Stanza 5 has a richer decoration, see example 5a.
In stanza 8, as it happened several times in earlier stanzas, a g has been inserted before the melody note a in bar 29.3 in the contra – this time the change seems more well-considered, because also the tenor’s melody note has been erased and changed into g, see example 5b.
Example 5a, “Juxta corpus spiritus stetit”, stanza 5, ff. 22v-23, bars 28-32.
Example 5b, stanza 8, ff. 25v-26, bars 28-32.

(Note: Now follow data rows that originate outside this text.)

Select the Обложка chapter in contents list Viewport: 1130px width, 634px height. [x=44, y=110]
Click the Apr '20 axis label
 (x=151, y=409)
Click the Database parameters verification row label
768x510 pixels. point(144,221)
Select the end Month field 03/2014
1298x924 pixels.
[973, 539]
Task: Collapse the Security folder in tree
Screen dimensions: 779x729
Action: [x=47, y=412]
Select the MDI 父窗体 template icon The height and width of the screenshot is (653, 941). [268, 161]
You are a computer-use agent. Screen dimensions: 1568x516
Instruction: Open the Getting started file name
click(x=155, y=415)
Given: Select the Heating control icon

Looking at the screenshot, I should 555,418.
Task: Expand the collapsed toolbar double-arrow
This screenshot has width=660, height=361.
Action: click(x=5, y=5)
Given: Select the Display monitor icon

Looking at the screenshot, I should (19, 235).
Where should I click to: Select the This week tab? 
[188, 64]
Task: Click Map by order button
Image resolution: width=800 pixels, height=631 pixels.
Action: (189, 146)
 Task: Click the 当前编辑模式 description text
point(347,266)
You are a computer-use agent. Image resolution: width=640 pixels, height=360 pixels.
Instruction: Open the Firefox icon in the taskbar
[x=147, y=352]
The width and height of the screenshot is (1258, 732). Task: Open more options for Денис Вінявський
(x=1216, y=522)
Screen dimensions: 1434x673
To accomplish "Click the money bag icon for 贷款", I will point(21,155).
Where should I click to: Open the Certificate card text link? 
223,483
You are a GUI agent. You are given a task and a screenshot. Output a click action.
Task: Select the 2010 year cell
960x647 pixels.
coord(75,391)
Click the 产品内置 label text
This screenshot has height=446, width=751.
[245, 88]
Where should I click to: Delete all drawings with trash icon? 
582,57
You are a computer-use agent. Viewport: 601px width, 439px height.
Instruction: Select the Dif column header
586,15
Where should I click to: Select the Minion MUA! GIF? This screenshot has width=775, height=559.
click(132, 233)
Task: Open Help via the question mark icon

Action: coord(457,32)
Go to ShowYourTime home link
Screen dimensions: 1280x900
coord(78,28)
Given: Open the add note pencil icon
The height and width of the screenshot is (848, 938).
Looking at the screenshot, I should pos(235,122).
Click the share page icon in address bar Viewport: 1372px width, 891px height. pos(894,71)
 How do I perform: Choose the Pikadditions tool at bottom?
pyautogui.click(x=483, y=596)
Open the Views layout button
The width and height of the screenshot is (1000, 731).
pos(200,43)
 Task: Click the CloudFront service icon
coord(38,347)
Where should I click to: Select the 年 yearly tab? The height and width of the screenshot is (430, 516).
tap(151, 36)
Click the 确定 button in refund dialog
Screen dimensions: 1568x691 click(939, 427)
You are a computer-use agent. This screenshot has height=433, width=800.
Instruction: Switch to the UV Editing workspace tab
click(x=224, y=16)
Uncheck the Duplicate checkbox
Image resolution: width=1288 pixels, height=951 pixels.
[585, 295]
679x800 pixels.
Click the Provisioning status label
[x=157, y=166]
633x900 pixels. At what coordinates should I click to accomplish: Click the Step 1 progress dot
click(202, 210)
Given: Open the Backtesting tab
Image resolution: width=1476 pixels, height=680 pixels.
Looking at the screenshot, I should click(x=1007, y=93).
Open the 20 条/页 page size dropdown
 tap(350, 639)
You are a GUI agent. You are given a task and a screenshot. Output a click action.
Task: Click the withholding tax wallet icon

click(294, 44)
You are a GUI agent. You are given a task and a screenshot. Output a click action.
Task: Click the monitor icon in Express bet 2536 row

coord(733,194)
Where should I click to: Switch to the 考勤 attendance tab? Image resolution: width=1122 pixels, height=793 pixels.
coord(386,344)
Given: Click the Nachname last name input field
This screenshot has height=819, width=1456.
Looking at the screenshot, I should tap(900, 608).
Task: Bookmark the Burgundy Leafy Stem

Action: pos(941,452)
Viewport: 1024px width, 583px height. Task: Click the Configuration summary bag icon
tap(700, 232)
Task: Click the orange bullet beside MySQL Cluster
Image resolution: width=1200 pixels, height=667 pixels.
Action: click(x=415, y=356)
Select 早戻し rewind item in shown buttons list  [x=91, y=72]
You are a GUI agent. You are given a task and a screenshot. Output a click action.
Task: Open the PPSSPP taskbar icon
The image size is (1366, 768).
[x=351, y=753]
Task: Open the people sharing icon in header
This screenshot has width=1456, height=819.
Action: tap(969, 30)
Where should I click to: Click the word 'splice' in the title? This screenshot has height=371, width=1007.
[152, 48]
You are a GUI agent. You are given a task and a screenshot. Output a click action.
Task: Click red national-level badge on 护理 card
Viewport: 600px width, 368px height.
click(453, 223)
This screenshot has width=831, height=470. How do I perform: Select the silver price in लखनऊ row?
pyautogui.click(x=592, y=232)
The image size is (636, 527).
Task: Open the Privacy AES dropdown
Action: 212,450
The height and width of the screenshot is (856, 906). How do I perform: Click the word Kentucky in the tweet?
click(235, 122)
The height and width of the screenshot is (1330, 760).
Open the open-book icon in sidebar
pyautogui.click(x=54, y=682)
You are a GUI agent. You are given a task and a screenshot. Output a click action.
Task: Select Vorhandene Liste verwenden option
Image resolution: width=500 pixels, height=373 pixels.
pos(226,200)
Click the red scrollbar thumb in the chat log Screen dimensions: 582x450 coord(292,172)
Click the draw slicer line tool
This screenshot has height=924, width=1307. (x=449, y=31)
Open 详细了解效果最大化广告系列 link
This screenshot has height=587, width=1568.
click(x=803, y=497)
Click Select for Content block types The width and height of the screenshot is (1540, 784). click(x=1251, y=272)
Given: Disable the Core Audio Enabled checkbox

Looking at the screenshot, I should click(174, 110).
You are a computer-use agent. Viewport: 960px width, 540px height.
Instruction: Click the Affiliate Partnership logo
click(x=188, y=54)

We cannot know how much of his efforts was actually used for practical music in performances of the stanzas at funerals or in commemorative services, maybe what we look at is just his musings alone after having tried out the settings once or twice. However, what we see is surely a performance of simple music on the pages of the manuscript. A performance by a person, who certainly was educated for taking care of plainchant in the liturgy of the abbey, but lacked any formal training in mensural polyphony. This deficiency, however, did not impinge on his awareness of contemporary musical issues. For example, he surely did not think that the co-ordination of text and music should be left to the discretion of individual singers or to chance, and he found that a measure of excitement and variation in sonority was desirable in solemn chanting. As documentation from the early sixteenth century of how far the ideas current in art music had spread, to the world of monastic simple polyphony too, these erasures and revisions are indeed rare and invaluable.